政治家を目指す生徒に人気なのが「政治家になる!」。アメリカでは「政治=改革」というイメージが強く、国や地方が抱える問題を根っこから変えるには、政治家になるのが早いと考える人が多いそうだ。ほかにも「選挙事務所とキャンペーンの運営法」という出馬にテーマを絞った授業、「ロビー活動:理論・実践・シミュレーション」という自らの望む政策を実現するための戦略を学ぶ授業もある。
より現場に近い体験型がよければ、「中東への現場視察:北アフリカにおける移民の影響」もある。モロッコに赴き、欧州に渡る移民の現状を調べ、解決策を探るという内容だ。

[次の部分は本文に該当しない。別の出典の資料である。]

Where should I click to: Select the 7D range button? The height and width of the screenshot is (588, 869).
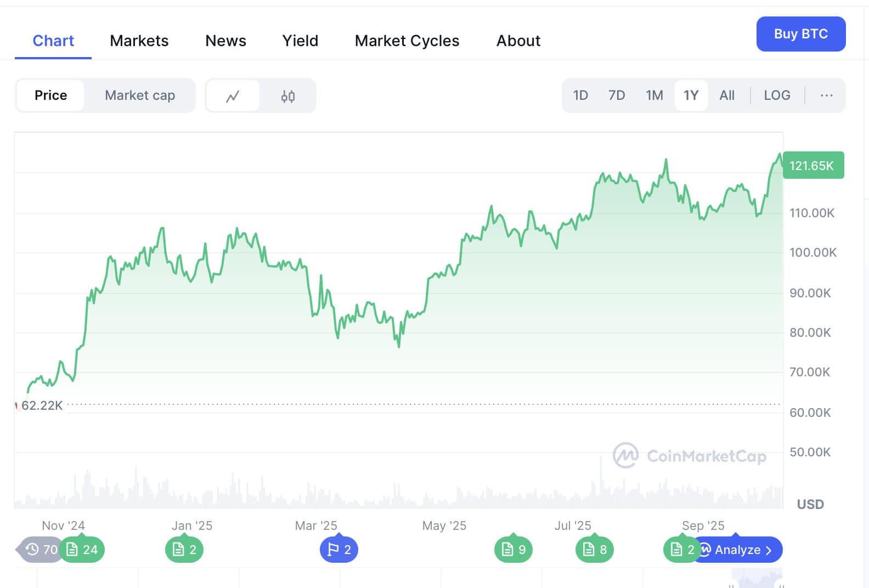coord(617,95)
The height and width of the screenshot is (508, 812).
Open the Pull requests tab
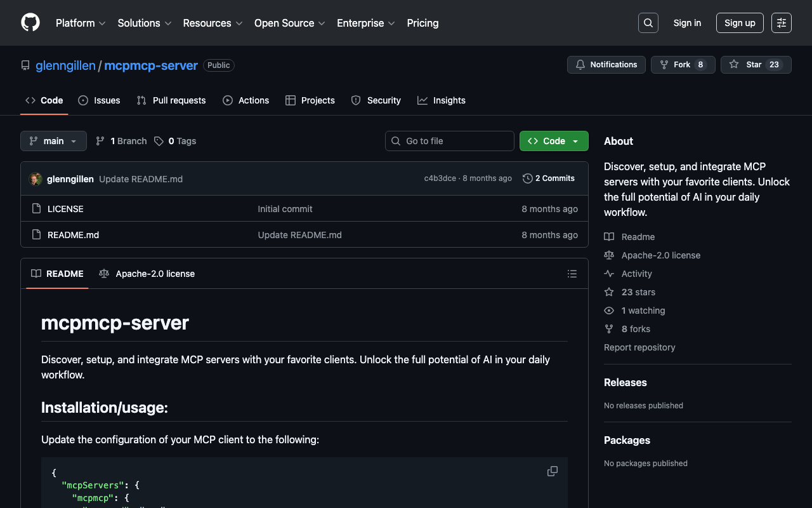point(171,100)
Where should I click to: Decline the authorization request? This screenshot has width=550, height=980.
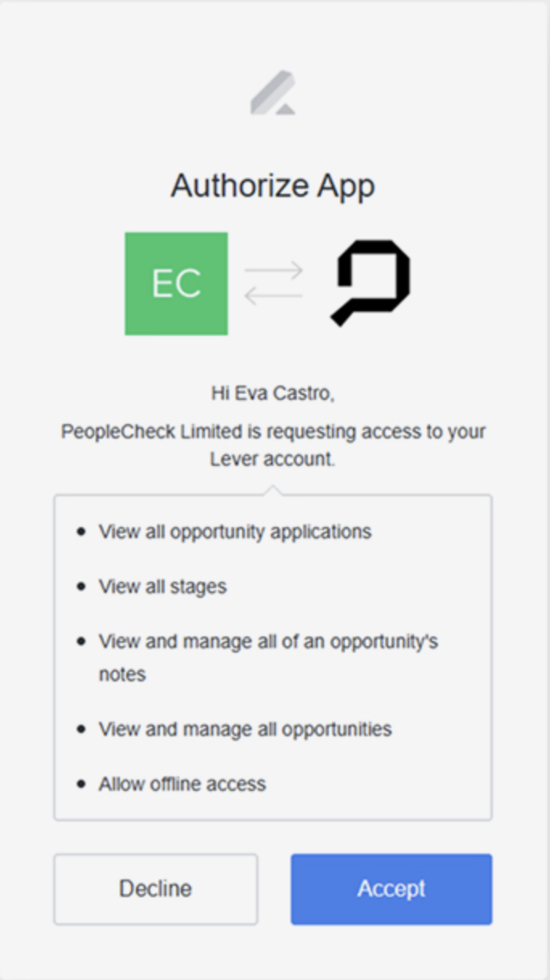coord(156,889)
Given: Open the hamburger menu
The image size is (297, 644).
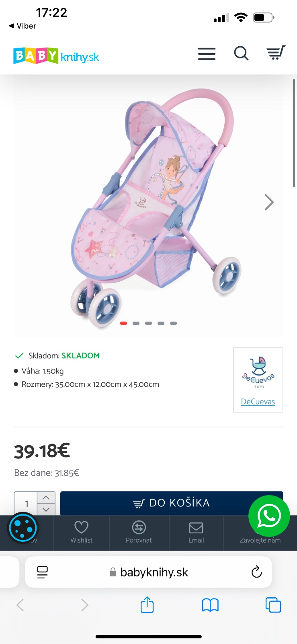Looking at the screenshot, I should pos(207,54).
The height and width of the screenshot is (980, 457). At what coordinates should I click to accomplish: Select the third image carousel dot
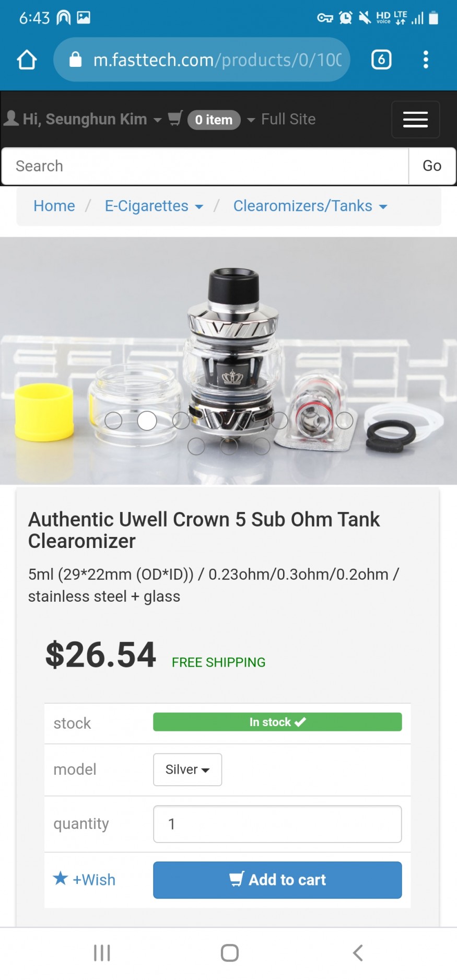[181, 421]
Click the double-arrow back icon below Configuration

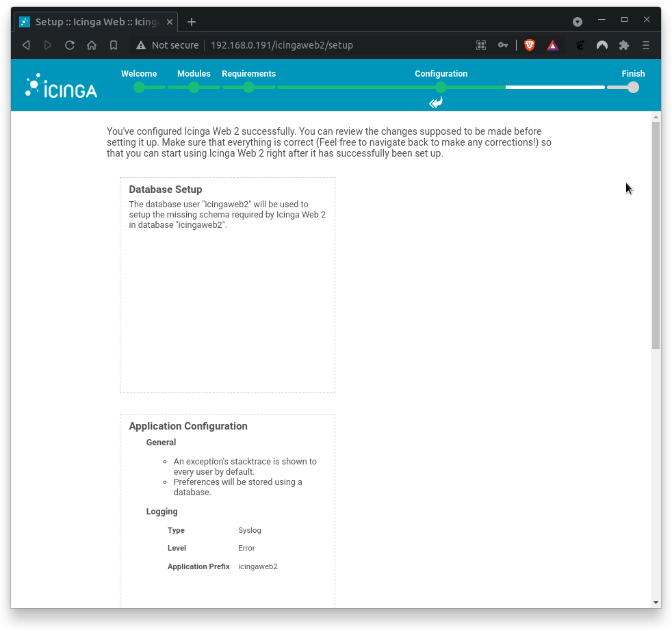(435, 102)
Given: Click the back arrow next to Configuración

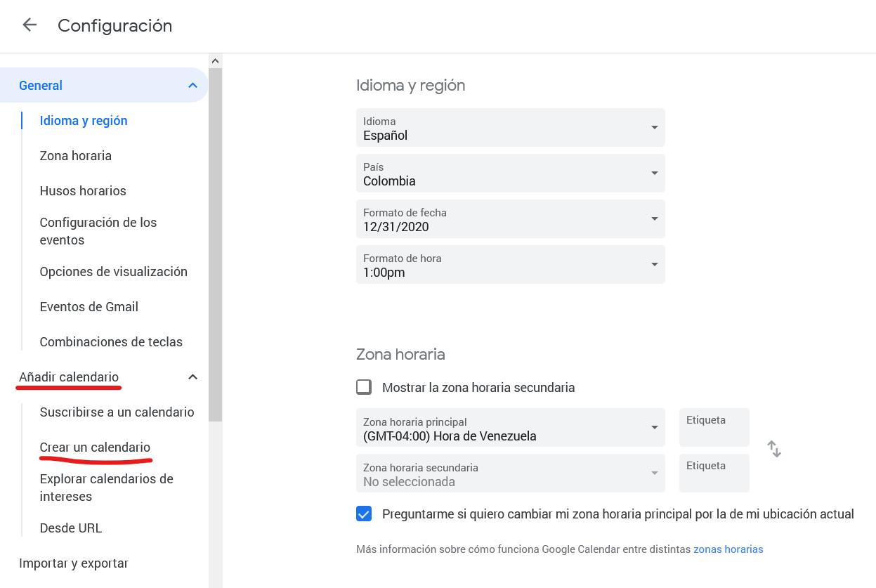Looking at the screenshot, I should tap(30, 25).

「ビジネスプランワークショップ:起業家精神とイノベーション」では、講師であるマッキンゼーの元パートナーからコンサルティングを受けながら、4カ月かけてビジネスプランを練りあげる。
ほかにも、いわゆる学問系の経済学、政治学、国際関係論から、スキル系の交渉術、リーダーシップ、行動科学、意思決定まで幅広い。
だから、机上の空論にはならない
教授陣の個性的な経歴も、ハーバードの授業を特徴あるものにしている。
外交分野で最も人気のある授業「超大国の争い」のニコラス・バーンズは、米国の外交官としてトップまで上りつめた人物だ。経済分野で人気の「なぜ貧しくて不安定な国が多いのか?」を教えるリカード・ハウスマンは、有名な経済学者でありながら、ベネズエラの大臣を務めた。人気授業のひとつ「組織を立ち上げる:仲間、力、変革」のマーシャル・ガンツは、市民活動家として50年以上の経歴を持つ。1960年代には公民権運動、最近ではオバマ大統領の選挙にも参謀として携わった。
社会人になって大学に戻ると、ちょっとうがった見方で授業を受けてしまう。「先生、そうやって理論を教えますが、現実は違いますよ。たとえば私の経験では……」となる。実際に授業でも、実務に詳しい生徒が教授に議論を吹っかけることもしばしば。先生も現場を知らないと対応は難しい。
だが実務家としての経験があれば、理論では説明できない現場での対立、どろどろした交渉の裏側を授業でも取り上げられる。実務につなげようとする工夫が、授業でも随所にみられる。
たとえば私が受けている「貿易の政治経済学」。経済学の授業でありながら、実際の貿易交渉も体験する。